Documents de Cour :
Depuis plusieurs années maintenant, les historiens ont découvert la richesse de ce qu’on appelle couramment « les archives judiciaires » et s’intéressent de plus en plus aux traces documentaires laissées par l’appareil étatique de la régulation sociale et de la justice criminelle d’une époque révolue comme le XIXe et XXe siècles. Les documents de Cour sont de nature hétérogène: on retrouve des dépositions, des jugements, des mandats d’arrestation, de la correspondance et des déclarations de tous les genres. Dans le cas des documents de Cour que nous avons regroupés sur ce site Web, ce sont en fait aussi des documents gouvernementaux, car le Comté de Queen’s du Nouveau-Brunswick est gouverné par Grand Jury à l'époque. En effet, le Palais de Justice de Gagetown reçoit à la fois les causes criminelles et les réunions administratives, les deux devant jury! Comme les frais des soins qui ont été administrés à Gamby ont été défrayés par le Comté et la Province, les demandes de remboursement ont laissé des traces administratives dans les archives.
La complexité d’un appareil mixte comme celui-ci, judiciaire et gouvernemental à la fois, entraîne un fouillis considérable dans les archives. Les historiens utilisant les archives de Cour sont confrontés à la nature incomplète et déroutante des archives judiciaires. La plupart de ces documents ont été écrits à la main, mais certains ont été dactylographiés à mesure que la technologie devenait accessible.
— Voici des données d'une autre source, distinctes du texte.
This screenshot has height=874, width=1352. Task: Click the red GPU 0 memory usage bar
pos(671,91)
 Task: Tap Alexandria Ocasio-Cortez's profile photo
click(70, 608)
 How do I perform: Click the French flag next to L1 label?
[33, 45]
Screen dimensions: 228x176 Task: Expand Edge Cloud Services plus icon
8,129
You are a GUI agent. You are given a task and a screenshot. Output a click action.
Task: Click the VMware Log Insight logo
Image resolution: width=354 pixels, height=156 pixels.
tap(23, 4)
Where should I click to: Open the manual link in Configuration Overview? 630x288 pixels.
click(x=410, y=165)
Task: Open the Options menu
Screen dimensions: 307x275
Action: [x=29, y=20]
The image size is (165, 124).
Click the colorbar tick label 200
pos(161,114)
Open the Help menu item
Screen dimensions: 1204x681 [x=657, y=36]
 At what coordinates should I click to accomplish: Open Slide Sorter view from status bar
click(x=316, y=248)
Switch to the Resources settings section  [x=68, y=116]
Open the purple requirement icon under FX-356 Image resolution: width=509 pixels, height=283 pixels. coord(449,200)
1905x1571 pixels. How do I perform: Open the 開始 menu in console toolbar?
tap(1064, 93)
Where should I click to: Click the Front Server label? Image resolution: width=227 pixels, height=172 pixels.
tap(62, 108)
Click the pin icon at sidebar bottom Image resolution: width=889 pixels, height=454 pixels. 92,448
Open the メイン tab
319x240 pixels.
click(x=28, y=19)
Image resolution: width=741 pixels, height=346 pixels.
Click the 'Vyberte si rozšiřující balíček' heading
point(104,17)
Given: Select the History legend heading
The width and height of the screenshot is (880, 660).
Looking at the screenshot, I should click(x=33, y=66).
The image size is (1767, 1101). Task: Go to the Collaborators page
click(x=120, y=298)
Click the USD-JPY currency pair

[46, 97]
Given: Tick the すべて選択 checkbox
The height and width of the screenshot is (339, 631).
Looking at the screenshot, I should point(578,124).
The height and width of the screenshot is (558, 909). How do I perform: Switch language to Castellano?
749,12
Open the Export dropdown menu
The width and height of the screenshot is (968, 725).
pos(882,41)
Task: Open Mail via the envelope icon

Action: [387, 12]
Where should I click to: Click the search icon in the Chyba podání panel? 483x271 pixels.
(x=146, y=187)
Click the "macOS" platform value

Plusieurs sont très difficiles à lire, parce que l’écriture est souvent peu soignée ou que la qualité des documents s’est dégradée avec le temps. De plus, certaines bibliothèques et centres d’archives ont regroupé, catalogué et microfilmé les documents pertinents, comme l’ont fait les Archives provinciales du Nouveau-Brunswick en séparant les causes criminelles des sessions d’administration du Comté de Queen’s. Bien que cela facilite leur travail, les historiens doivent être conscients que la création d’une pareille collection implique un certain degré d’interprétation lors de la sélection des documents, de leur classification et de leur organisation.
Même si les documents judiciaires sont produits par des instances gouvernementales, des avocats ou des juges respectés, la critique de ces sources doit ne peut être évitée. Leurs auteurs ont pu faire des erreurs ou mentir comme quiconque. Par exemple, les versions officielles des minutes de la Cour sont généralement mieux écrites, mais pas toujours aussi complètes que les brouillons de ces mêmes minutes. De plus, certaines décisions controversées ont pu disparaître des rapports officiels, comme la décision des payeurs de taxes de Chipman de se débarrasser du Frozen Man qui est disparu des documents de Cour. Les chercheurs ne doivent pas oublier que les juges et jurés, par exemple, ne laissaient pas leurs propres opinions et partis pris à l’extérieur de la salle d’audience et que leurs notes n’étaient pas toujours objectives.